(INFORMATION PROVIDED Opens)

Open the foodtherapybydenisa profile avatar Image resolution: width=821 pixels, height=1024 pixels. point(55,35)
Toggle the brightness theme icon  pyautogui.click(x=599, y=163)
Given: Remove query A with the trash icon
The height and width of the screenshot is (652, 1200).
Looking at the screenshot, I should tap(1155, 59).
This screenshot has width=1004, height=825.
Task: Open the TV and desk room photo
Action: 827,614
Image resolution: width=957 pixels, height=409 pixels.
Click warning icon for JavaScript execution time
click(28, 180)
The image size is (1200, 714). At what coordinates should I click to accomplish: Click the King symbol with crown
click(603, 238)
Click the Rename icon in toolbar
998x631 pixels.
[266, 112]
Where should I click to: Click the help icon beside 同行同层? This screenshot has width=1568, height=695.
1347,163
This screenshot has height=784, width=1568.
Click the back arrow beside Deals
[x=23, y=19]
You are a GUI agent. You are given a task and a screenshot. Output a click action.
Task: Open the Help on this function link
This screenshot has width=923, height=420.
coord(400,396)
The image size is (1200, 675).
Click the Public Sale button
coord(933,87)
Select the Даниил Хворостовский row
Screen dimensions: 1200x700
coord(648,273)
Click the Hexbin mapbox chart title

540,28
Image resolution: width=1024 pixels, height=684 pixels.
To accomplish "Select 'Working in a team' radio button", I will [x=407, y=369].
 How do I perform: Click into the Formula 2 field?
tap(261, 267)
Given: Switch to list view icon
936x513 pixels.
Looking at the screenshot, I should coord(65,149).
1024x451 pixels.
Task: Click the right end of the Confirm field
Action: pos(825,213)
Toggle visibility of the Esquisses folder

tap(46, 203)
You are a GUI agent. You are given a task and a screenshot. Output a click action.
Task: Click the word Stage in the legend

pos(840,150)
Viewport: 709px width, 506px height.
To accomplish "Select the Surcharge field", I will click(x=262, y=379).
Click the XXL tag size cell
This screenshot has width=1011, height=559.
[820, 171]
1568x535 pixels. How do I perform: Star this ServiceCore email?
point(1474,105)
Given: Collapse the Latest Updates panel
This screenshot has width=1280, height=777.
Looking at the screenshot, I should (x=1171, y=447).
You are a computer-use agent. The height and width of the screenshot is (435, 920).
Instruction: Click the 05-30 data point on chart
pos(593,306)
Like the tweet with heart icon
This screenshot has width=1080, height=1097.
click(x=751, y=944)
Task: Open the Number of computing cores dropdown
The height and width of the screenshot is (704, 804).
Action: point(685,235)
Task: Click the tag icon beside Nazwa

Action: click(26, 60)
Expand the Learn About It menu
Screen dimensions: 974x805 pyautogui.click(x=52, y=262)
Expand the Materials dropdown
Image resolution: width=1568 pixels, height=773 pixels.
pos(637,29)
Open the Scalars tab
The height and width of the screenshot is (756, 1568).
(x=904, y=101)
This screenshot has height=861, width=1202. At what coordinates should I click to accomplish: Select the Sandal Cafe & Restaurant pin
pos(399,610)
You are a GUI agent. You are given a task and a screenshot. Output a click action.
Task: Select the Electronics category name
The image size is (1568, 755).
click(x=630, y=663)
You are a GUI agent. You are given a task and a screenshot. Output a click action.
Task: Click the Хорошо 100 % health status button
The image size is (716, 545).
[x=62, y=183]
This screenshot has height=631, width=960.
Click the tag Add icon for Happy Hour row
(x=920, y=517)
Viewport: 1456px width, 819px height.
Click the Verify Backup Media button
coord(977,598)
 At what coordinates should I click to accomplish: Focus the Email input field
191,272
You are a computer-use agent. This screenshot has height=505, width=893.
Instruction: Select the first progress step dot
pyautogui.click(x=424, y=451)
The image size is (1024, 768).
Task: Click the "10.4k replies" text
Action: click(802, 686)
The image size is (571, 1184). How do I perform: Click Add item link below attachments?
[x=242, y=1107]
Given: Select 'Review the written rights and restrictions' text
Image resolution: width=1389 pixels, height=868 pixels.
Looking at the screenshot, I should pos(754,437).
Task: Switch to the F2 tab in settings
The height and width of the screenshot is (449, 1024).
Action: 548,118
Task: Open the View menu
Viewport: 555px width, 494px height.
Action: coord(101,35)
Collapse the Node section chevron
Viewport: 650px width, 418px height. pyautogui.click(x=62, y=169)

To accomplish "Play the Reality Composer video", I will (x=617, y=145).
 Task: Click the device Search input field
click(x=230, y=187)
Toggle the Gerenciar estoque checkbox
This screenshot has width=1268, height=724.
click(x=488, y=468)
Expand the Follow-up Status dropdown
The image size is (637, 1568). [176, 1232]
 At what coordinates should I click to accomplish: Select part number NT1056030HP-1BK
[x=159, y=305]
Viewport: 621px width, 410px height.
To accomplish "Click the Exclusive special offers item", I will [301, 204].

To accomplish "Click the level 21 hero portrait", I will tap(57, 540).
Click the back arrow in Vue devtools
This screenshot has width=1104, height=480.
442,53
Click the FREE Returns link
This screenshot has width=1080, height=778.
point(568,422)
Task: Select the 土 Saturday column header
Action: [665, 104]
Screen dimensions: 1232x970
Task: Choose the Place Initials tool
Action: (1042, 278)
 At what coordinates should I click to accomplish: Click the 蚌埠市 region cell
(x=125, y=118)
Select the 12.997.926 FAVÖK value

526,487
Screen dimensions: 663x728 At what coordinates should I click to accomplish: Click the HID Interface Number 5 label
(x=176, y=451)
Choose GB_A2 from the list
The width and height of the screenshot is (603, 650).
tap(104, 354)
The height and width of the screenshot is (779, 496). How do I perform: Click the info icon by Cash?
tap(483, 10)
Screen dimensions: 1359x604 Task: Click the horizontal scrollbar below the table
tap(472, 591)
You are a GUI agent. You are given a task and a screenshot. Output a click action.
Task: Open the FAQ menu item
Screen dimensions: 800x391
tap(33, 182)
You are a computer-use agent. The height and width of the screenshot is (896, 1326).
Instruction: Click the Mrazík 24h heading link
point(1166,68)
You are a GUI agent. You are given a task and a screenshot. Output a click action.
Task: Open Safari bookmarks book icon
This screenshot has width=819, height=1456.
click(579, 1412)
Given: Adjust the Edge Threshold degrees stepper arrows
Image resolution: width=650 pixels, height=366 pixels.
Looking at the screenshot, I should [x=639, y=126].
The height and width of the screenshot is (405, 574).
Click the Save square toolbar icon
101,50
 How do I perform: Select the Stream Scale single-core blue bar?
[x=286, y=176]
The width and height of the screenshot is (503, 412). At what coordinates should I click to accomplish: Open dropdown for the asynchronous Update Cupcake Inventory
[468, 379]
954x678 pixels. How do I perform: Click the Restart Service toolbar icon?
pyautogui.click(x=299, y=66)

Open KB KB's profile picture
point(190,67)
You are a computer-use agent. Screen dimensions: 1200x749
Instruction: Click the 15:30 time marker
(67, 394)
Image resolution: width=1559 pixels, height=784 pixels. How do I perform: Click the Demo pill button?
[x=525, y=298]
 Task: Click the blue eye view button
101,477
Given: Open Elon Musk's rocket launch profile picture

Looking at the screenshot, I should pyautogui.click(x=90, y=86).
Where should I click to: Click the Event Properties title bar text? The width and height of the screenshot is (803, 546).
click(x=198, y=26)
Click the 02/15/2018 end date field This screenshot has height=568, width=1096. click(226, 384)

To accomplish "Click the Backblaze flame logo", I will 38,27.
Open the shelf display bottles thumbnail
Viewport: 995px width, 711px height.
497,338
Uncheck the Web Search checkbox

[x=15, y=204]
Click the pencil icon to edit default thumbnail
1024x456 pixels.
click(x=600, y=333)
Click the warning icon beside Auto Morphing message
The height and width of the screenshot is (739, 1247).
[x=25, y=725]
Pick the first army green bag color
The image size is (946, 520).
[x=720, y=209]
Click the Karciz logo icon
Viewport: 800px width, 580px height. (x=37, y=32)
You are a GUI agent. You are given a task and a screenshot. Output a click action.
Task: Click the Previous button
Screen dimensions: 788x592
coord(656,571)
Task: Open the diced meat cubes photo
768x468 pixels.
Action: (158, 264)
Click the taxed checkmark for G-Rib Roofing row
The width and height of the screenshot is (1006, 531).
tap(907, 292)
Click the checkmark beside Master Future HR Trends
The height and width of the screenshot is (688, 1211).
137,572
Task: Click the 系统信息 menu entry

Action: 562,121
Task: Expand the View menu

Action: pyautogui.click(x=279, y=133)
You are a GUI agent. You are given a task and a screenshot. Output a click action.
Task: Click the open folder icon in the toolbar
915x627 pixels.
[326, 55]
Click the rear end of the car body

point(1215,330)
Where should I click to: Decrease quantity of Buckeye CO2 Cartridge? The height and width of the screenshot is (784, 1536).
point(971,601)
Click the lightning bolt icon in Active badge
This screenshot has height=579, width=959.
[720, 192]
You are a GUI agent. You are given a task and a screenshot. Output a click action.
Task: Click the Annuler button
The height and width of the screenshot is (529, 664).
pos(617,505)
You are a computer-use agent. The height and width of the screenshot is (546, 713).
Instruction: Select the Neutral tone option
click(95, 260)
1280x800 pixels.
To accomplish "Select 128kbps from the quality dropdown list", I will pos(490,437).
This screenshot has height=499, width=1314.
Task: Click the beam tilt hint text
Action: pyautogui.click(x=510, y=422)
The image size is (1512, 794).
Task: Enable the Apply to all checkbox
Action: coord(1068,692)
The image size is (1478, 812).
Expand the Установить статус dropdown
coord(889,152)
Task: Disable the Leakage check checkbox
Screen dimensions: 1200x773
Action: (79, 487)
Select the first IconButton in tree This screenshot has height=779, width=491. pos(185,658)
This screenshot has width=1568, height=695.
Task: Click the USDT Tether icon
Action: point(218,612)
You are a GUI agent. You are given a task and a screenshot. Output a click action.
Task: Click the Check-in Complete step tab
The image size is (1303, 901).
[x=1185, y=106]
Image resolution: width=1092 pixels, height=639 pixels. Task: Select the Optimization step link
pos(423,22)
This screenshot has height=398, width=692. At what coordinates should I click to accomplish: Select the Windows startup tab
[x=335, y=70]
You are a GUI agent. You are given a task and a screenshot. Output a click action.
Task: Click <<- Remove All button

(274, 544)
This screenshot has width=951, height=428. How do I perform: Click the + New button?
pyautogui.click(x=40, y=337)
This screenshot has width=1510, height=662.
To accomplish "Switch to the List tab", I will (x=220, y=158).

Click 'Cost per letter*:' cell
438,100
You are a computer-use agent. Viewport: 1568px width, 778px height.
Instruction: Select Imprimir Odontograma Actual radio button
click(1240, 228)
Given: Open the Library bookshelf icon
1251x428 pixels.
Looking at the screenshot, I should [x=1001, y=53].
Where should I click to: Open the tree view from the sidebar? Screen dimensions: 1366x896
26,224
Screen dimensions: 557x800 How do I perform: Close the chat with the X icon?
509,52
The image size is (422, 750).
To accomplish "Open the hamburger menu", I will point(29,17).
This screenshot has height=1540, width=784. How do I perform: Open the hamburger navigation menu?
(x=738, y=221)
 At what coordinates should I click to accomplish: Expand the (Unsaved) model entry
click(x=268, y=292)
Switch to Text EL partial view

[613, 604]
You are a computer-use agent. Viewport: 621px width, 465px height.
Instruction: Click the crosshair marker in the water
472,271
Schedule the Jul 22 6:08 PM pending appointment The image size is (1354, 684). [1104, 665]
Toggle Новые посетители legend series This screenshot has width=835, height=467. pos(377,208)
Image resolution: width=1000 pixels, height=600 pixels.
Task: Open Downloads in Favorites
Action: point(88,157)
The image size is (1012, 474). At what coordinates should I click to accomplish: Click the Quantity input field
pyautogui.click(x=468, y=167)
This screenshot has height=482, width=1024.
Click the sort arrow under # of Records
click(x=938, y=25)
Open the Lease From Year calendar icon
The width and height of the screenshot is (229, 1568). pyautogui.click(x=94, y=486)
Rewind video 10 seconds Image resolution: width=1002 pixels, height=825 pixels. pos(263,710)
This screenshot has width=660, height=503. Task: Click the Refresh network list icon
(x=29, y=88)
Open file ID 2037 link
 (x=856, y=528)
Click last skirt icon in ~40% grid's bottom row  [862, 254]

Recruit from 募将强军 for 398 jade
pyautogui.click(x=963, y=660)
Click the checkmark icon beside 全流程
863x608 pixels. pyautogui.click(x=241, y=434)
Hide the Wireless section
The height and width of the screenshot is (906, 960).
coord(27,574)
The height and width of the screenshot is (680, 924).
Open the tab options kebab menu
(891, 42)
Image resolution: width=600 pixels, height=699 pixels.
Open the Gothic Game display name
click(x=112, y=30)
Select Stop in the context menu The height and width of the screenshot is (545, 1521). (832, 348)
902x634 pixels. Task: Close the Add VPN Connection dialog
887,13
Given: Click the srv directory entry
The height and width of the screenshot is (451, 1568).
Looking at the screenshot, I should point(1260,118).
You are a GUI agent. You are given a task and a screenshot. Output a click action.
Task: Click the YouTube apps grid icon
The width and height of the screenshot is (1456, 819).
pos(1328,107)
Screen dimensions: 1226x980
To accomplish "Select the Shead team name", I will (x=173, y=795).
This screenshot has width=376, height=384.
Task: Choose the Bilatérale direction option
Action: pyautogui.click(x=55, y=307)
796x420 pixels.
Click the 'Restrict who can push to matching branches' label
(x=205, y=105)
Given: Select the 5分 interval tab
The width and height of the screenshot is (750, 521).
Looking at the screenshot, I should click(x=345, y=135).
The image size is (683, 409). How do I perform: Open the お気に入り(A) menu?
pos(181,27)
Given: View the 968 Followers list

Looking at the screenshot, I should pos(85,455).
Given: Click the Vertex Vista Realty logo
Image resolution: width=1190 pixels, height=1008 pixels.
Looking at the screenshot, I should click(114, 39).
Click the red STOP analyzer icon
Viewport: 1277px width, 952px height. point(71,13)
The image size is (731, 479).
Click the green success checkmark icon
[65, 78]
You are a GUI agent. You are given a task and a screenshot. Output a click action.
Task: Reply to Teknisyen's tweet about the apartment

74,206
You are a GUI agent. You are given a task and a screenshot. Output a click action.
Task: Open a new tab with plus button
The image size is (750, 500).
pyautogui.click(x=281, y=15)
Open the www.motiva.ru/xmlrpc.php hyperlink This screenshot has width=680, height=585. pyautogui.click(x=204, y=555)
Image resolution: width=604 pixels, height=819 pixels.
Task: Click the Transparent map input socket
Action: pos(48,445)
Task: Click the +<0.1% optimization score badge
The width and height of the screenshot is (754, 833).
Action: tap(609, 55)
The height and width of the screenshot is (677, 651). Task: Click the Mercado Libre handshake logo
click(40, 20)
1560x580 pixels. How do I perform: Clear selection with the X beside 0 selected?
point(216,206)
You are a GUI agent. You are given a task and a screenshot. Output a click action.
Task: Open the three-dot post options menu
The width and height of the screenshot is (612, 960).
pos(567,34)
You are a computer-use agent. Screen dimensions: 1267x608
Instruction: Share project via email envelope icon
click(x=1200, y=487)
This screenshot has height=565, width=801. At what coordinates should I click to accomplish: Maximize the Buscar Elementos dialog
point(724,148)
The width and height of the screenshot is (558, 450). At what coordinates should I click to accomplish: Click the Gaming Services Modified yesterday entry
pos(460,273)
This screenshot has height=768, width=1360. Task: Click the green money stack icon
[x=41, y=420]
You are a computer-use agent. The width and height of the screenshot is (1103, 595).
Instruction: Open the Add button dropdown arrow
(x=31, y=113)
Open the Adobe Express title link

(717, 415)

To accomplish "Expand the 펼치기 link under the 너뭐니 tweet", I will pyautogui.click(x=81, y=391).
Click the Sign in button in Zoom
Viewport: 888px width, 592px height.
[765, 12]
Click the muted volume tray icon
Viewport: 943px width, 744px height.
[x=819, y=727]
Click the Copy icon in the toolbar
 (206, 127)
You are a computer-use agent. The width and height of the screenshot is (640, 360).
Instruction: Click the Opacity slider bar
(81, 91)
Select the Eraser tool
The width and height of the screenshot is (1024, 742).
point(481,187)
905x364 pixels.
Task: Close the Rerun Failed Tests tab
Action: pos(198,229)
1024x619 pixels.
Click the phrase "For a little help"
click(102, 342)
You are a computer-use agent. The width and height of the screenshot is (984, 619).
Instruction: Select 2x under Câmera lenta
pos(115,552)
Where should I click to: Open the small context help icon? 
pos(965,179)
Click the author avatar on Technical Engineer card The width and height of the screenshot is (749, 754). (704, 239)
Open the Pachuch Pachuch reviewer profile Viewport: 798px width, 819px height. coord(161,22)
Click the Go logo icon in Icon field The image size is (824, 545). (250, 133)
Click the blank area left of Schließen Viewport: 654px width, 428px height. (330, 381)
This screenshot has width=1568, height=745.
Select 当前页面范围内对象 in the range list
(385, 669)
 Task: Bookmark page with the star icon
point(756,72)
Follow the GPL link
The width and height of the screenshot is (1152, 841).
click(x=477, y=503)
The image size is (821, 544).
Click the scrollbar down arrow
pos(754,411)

(INFORMATION PROVIDED Closes)

**WHAT IS REQUIRED**
Considering only the data above, return the lines in which "video" occurs.

**TASK OUTPUT**
To accomplish "Play the Reality Composer video", I will (x=617, y=145).
Rewind video 10 seconds Image resolution: width=1002 pixels, height=825 pixels. pos(263,710)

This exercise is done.